My wife Misa and I are owners of a 4th generation 2014 Avalon so I am very familiar with the attitude this vehicle represents and how it appeals to the consumer market. We have a white on black fully loaded Limited model that satisfies all of Misa’s needs. And this is coming from a person that downsized from an Audi Q7 and still remains satisfied. The only thing that is disappointing is the forgiving suspension which reduces her driver confidence. Well, I didn’t have that problem in the new Avalon which is empowered by Toyota’s Adaptive Variable Suspension (standard on Touring) with on the fly damping adjustments consisting of 650 levels within 20 milliseconds. Driving characteristics of AVS can change based on the selection of the drive modes (Eco, Normal/Custom, Sport, Sport +). Moreover, AVS is not an air suspension so owners will not have to worry about future repair costs which can be expensive on those types of units. This system uses fluid from the hydraulic shocks to create stiffer or softer rides.

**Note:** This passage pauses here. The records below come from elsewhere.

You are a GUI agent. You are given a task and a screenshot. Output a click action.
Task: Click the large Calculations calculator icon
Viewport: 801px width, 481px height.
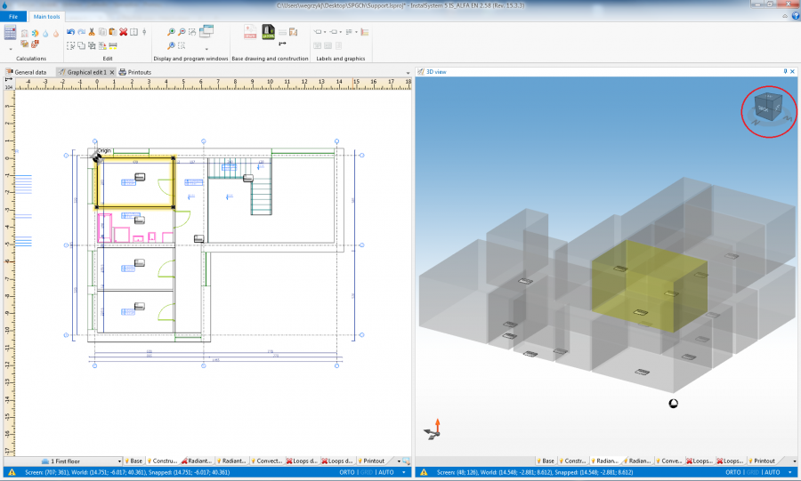(x=11, y=33)
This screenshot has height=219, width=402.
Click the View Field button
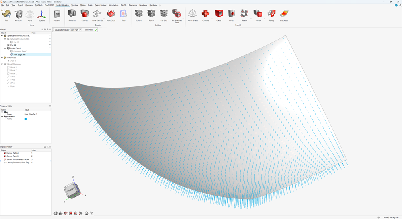point(89,30)
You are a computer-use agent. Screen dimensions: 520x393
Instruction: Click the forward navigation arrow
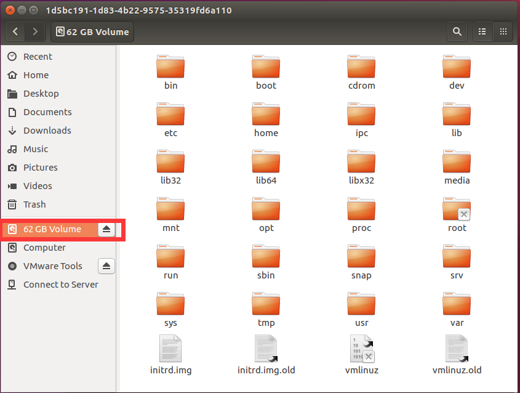[35, 31]
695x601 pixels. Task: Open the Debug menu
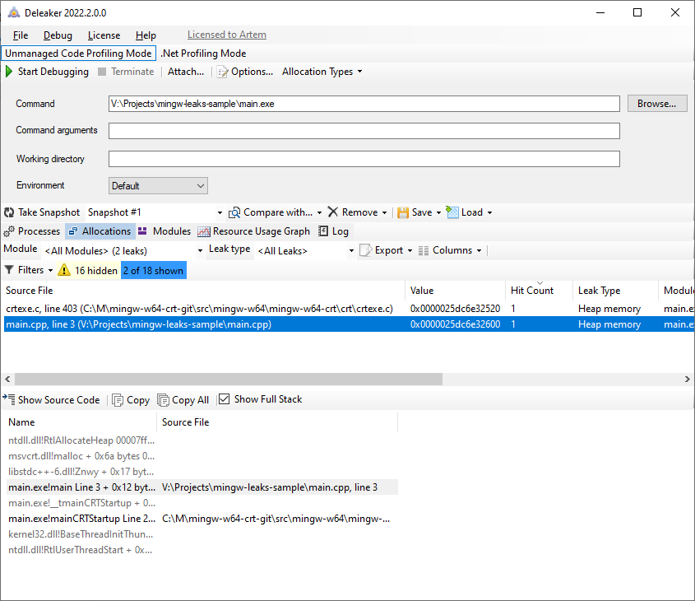click(58, 35)
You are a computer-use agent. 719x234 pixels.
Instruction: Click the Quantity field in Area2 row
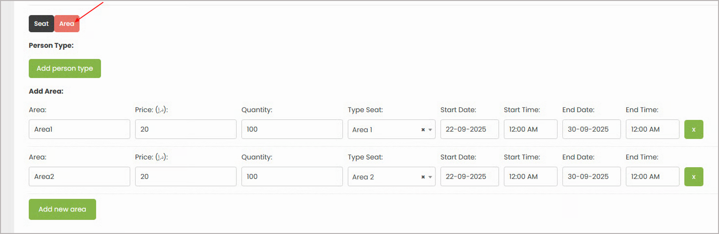[292, 176]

The new Avalon will arrive to dealerships in May in four basic grades: XLE, XSE, Limited and Touring. Each of which can be copped as a hybrid model except the Touring. So basically, these options provide the premium, midsize sedan market with four more gasoline models and three additional hybrids to choose between. The only setback in my opinion is the lack of an all-wheel drive option which would be highly welcomed in area codes with wild weather patterns like the Northeast region.

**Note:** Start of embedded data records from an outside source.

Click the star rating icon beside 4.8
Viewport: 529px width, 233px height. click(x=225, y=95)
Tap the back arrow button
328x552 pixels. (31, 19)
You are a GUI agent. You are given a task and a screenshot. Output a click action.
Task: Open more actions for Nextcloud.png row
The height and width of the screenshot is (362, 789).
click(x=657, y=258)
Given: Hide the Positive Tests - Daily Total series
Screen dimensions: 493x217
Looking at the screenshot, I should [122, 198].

In addition to a longer wheelbase the Avalon features a chiseled frame with sharp edges, lines and creases, slim LED headlamps, new LED taillights, a unified lower and upper grille, a graceful rear end, tangential vents, quad exhaust tips in chrome on some models, trunk lid spoiler and under body panels. Adaptive LED Cornering Lamps are standard on both the Limited and Touring model. The vehicle is very striking and attractive.
In San Diego my drive partner and I enjoyed a few epic days of fun in the Sun in the Avalon as we cruised from the coast to Balboa Park which is a 1,200-acre urban cultural park near downtown. Our ride of choice was a Midnight Black Metallic Avalon Touring which was powered by the 3.5-liter V6 DOHC engine with an output of 301-horsepower and 267 lb-ft of torque. It’s paired with a Direct Shift 8-speed automatic transmission and aluminum paddle shifters. Expect 26 combined MPG. Highway acceleration is superb, steering is centered and its agility is favorable for quick getaways. My ride also featured 19” machine finished black alloy spins tucked in 235/40 R19 Bridgestone rubber. The other engine of choice is the 2.5-liter Dynamic Force 4-cylinder found on the hybrid models with 215-horsepower (net) and an estimated 44 combined MPG.

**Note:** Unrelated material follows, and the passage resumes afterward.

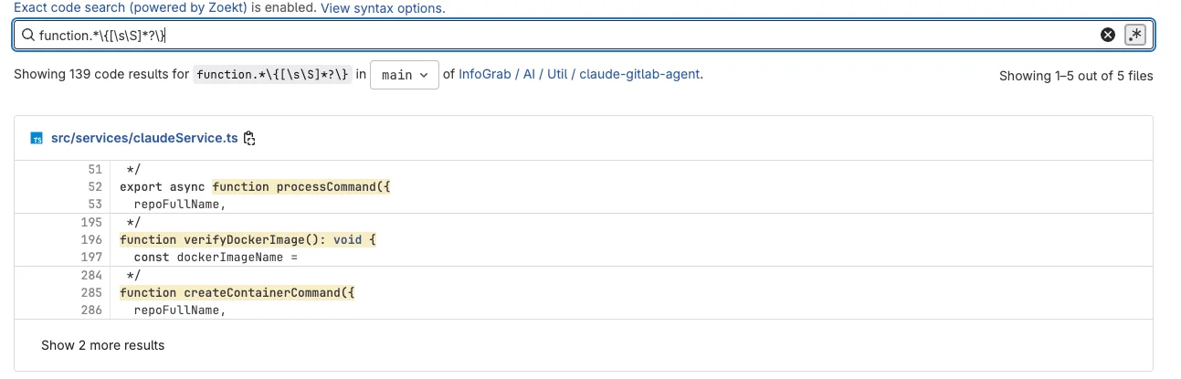
Task: Go to the InfoGrab group link
Action: 485,75
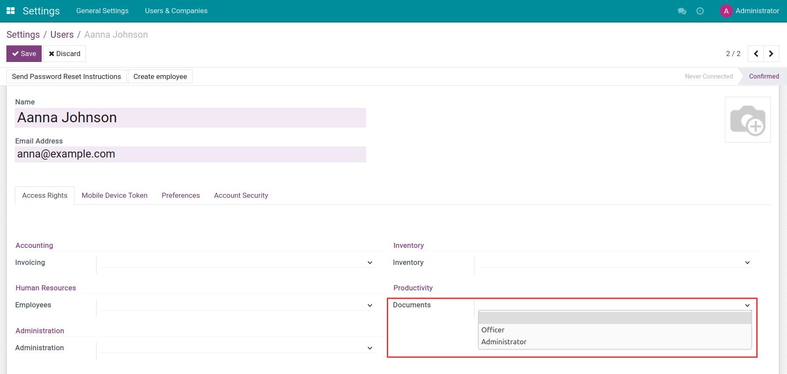Open the Users & Companies menu
This screenshot has width=787, height=374.
(176, 11)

Toyota wants to attract a younger buyer for the Avalon so of course they created a cockpit conducive to youthful lifestyles. I know exactly what they mean because Misa actually purchased the family Avalon from her dad who is in his 60s. Updates include a cabin that is roomier and also features a noise cancelling windshield. A 9” vertical touchscreen display dominates the driver centric center stack and embeds, navigation, a backup camera, Apple CarPlay, Verizon Wi-Fi, Amazon Alexa, Entune 3.0 with JBL’s 1,200-watt and 14-speaker audio system and much more. We also had a power sunroof, the 10” color Head-Up Display, aluminum pedal covers, a Qi-wireless charge pad, frameless mirror and five USB ports including two in the rear. Let’s also not forget the smartphone cupholder!
Safety will always be a hallmark of this Japanese auto brand because it’s in their nature. Toyota Safety Sense for example is standard across the lineup and gives you Pre-Collision System with Pedestrian Detection, Full-Speed Range Dynamic Radar Cruise Control and Lane Departure Alert with Steering Assist. In addition to 10 standard airbags your Avalon will also come equipped with the Star Safety System with Enhanced Vehicle Stability Control, Traction Control, Brake Assist, Smart Stop Technology and more.
Pricing starts at $35,500 for a gas Avalon XLE and $36,500 for the Hybrid and can run up to $42,200 for the Avalon Touring model. Now the next decision is to see if we ride out on Toyota’s impeccable dependability and keep our 2014 Avalon or get with the signs of the time and bring home the latest and greatest!